The vexing issue of Value Added Tax (VAT) on complimentary tickets at events is raising its head again, with promoters complaining it is driving them out of business.
The entertainment fraternity has been trying unsuccessfully to have Government reverse a decision announced by the Barbados Revenue Authority (BRA) in July 2014, that “all complimentary items such as tickets and costumes, must be taxed at the standard rate of 17.5 per cent VAT”.
The promoters have repeatedly complained that it was unfair to legislate that they pay VAT on tickets from which they earned no revenue.
With Barbados’ 50 anniversary of Independence approaching its climax when a number of entertainment events are expected to be organized, the producers and entertainers are hoping for a change of heart from Minister of Finance Chris Sinckler, who, in an interview with Barbados TODAY in December 2015, had dismissed the demand as “salacious foolishness”.
Government’s position on the issue was Thursday described as “hard and fast” by President of the Barbados Association of Masqueraders (BAM) Chetwyn Stewart, who told Barbados TODAY the tax had forced some out of business, while others had been experiencing heavy losses.
“A lot of people just can’t do the events anymore and the costs are affecting it in a great way. It is just stopping young promoters now from doing events. I know that because I run the party stand, and since it has been implemented the numbers at the party stand . . . gone down by 75 per cent,” Stewart said.
He said the complimentary passes played a critical role in the promotion of events. However, in the 2015 interview with Barbados TODAY, Sinckler had explained that there was no such thing as a complimentary ticket in the VAT law, and that the onus was on promoters to control the distribution of all event tickets to ensure that they were not left holding the bag.
Stewart argued today that other industries had been receiving concessions from Government and all the entertainment fraternity wanted was to be treated fairly.
“The same way you can give hotels and other people who bring in foreign exchange or bring in people, you . . . give them reduction, the same way you should be looking at promoters and trying to work with us so that we make this thing successful,” Stewart pleaded.
“There shouldn’t be VAT on something that has no price. They [BRA] want to determine what the value is. They can’t determine what the value is. So it is a problem that promoters have. It is not just for the events. We also have that problems with the Crop Over bands,” the BAM head said.
Last December, just before Government took the amendments to the VAT legislation to Parliament, Minister of Culture Stephen Lashley met with 30 members of the entertainment industry who voiced strong concerns about some aspects of the then proposed changes, including the contentious VAT issue.
Following the talks, Lashley told Barbados TODAY: “Like any caring Government, I believe that we have to listen to them and we have to look and see if the concerns are credible and if they are credible to make sure that the proposed changes to the Value Added Tax are appropriately tweaked and changed to ensure that any valid concerns raised by the promoters are in fact addressed.”

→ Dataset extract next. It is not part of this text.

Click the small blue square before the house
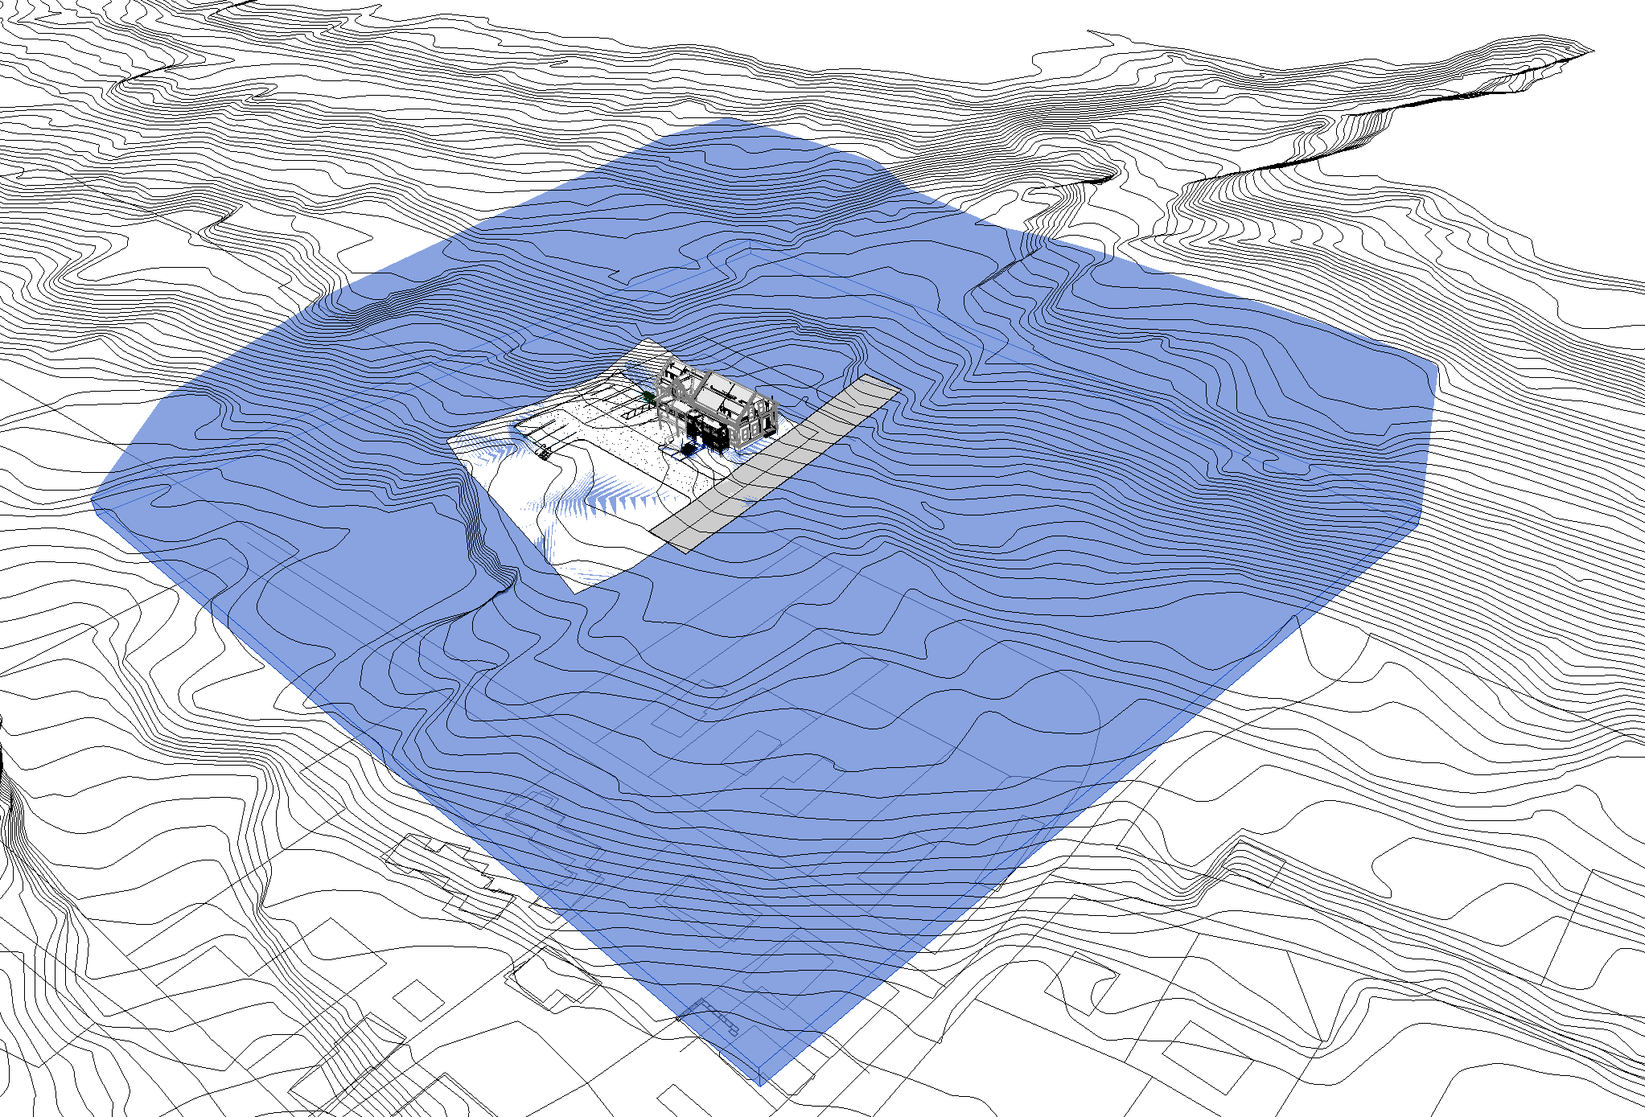The width and height of the screenshot is (1645, 1117). 687,450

Nonetheless, in an address in March of this year at Kensington Oval to launch the 12th annual Barbados Reggae Festival, Minister of Tourism Richard Sealy told the promoters to get used to the VAT, insisting they ought to pay their “fair share” of taxes.
“That doesn’t mean that we have to stop looking for ways and means to encourage what is a crucial subsector. But I think we must also accept that if everyone else has to pay VAT that our promoters and providers of entertainment services will also have to pay their fair share,” he said then.
However, the entertainment fraternity continues to insist they are not opposed to paying taxes, but that it was unfair to expect them to dig into their pockets to pay VAT on tickets for which they earned no revenue.
Veteran promoter Al Gilkes, who was first to make his position clear on the issue two years ago, told Barbados TODAY in a brief interview yesterday, he was hoping the matter would finally be resolved in favour of promoters.
“It has not been resolved and it goes from show to show . . . . From my understanding it is not being removed. It is still something that is being worked on and discussed and hopefully one of these days it will be resolved,” Gilkes said on the sidelines of the official launch of the Hennessy Artistry show at the Kensington Oval.